[Data listing]
####################

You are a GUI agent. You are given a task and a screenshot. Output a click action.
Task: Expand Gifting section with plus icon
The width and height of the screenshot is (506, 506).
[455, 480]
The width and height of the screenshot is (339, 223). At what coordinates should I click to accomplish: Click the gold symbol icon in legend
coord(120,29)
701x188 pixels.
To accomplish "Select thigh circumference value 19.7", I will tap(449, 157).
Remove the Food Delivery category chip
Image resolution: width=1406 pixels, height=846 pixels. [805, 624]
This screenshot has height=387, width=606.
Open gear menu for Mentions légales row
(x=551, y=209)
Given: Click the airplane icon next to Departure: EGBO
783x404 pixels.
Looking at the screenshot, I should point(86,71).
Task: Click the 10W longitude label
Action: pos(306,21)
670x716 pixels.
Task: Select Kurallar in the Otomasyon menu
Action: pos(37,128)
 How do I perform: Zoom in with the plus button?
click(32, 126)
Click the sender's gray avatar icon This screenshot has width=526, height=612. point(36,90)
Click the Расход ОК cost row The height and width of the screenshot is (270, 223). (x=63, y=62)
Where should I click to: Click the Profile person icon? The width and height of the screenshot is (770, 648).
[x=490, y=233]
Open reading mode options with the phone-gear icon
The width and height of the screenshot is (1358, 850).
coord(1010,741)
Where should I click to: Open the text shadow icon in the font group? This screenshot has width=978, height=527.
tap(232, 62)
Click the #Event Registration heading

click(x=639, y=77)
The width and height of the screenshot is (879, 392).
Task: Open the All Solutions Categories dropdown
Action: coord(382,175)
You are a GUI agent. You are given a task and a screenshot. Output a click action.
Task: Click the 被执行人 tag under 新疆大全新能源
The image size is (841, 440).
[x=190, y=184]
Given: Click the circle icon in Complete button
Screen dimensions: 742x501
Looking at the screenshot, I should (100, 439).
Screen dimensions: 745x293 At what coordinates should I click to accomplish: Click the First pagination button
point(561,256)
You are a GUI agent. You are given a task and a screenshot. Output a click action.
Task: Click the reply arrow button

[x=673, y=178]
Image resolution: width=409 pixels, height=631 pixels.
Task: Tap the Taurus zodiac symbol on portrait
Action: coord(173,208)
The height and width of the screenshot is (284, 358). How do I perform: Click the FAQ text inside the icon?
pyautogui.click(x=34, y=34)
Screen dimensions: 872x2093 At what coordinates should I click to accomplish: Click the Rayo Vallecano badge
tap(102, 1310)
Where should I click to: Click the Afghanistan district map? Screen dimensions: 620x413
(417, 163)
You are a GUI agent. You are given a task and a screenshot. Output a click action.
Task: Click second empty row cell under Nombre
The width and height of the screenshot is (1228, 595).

####################

■ **WRITTEN EXERCISE**
Output the lines of every item above as a JSON list of strings, one string per line, leaving out blank lines.

■ **TASK SOLUTION**
[
  "You are a GUI agent. You are given a task and a screenshot. Output a click action.",
  "Task: Expand Gifting section with plus icon",
  "The width and height of the screenshot is (506, 506).",
  "[455, 480]",
  "The width and height of the screenshot is (339, 223). At what coordinates should I click to accomplish: Click the gold symbol icon in legend",
  "coord(120,29)",
  "701x188 pixels.",
  "To accomplish \"Select thigh circumference value 19.7\", I will tap(449, 157).",
  "Remove the Food Delivery category chip",
  "Image resolution: width=1406 pixels, height=846 pixels. [805, 624]",
  "This screenshot has height=387, width=606.",
  "Open gear menu for Mentions légales row",
  "(x=551, y=209)",
  "Given: Click the airplane icon next to Departure: EGBO",
  "783x404 pixels.",
  "Looking at the screenshot, I should point(86,71).",
  "Task: Click the 10W longitude label",
  "Action: pos(306,21)",
  "670x716 pixels.",
  "Task: Select Kurallar in the Otomasyon menu",
  "Action: pos(37,128)",
  " How do I perform: Zoom in with the plus button?",
  "click(32, 126)",
  "Click the sender's gray avatar icon This screenshot has width=526, height=612. point(36,90)",
  "Click the Расход ОК cost row The height and width of the screenshot is (270, 223). (x=63, y=62)",
  "Where should I click to: Click the Profile person icon? The width and height of the screenshot is (770, 648).",
  "[x=490, y=233]",
  "Open reading mode options with the phone-gear icon",
  "The width and height of the screenshot is (1358, 850).",
  "coord(1010,741)",
  "Where should I click to: Open the text shadow icon in the font group? This screenshot has width=978, height=527.",
  "tap(232, 62)",
  "Click the #Event Registration heading",
  "click(x=639, y=77)",
  "The width and height of the screenshot is (879, 392).",
  "Task: Open the All Solutions Categories dropdown",
  "Action: coord(382,175)",
  "You are a GUI agent. You are given a task and a screenshot. Output a click action.",
  "Task: Click the 被执行人 tag under 新疆大全新能源",
  "The image size is (841, 440).",
  "[x=190, y=184]",
  "Given: Click the circle icon in Complete button",
  "Screen dimensions: 742x501",
  "Looking at the screenshot, I should (100, 439).",
  "Screen dimensions: 745x293 At what coordinates should I click to accomplish: Click the First pagination button",
  "point(561,256)",
  "You are a GUI agent. You are given a task and a screenshot. Output a click action.",
  "Task: Click the reply arrow button",
  "[x=673, y=178]",
  "Image resolution: width=409 pixels, height=631 pixels.",
  "Task: Tap the Taurus zodiac symbol on portrait",
  "Action: coord(173,208)",
  "The height and width of the screenshot is (284, 358). How do I perform: Click the FAQ text inside the icon?",
  "pyautogui.click(x=34, y=34)",
  "Screen dimensions: 872x2093 At what coordinates should I click to accomplish: Click the Rayo Vallecano badge",
  "tap(102, 1310)",
  "Where should I click to: Click the Afghanistan district map? Screen dimensions: 620x413",
  "(417, 163)",
  "You are a GUI agent. You are given a task and a screenshot. Output a click action.",
  "Task: Click second empty row cell under Nombre",
  "The width and height of the screenshot is (1228, 595)."
]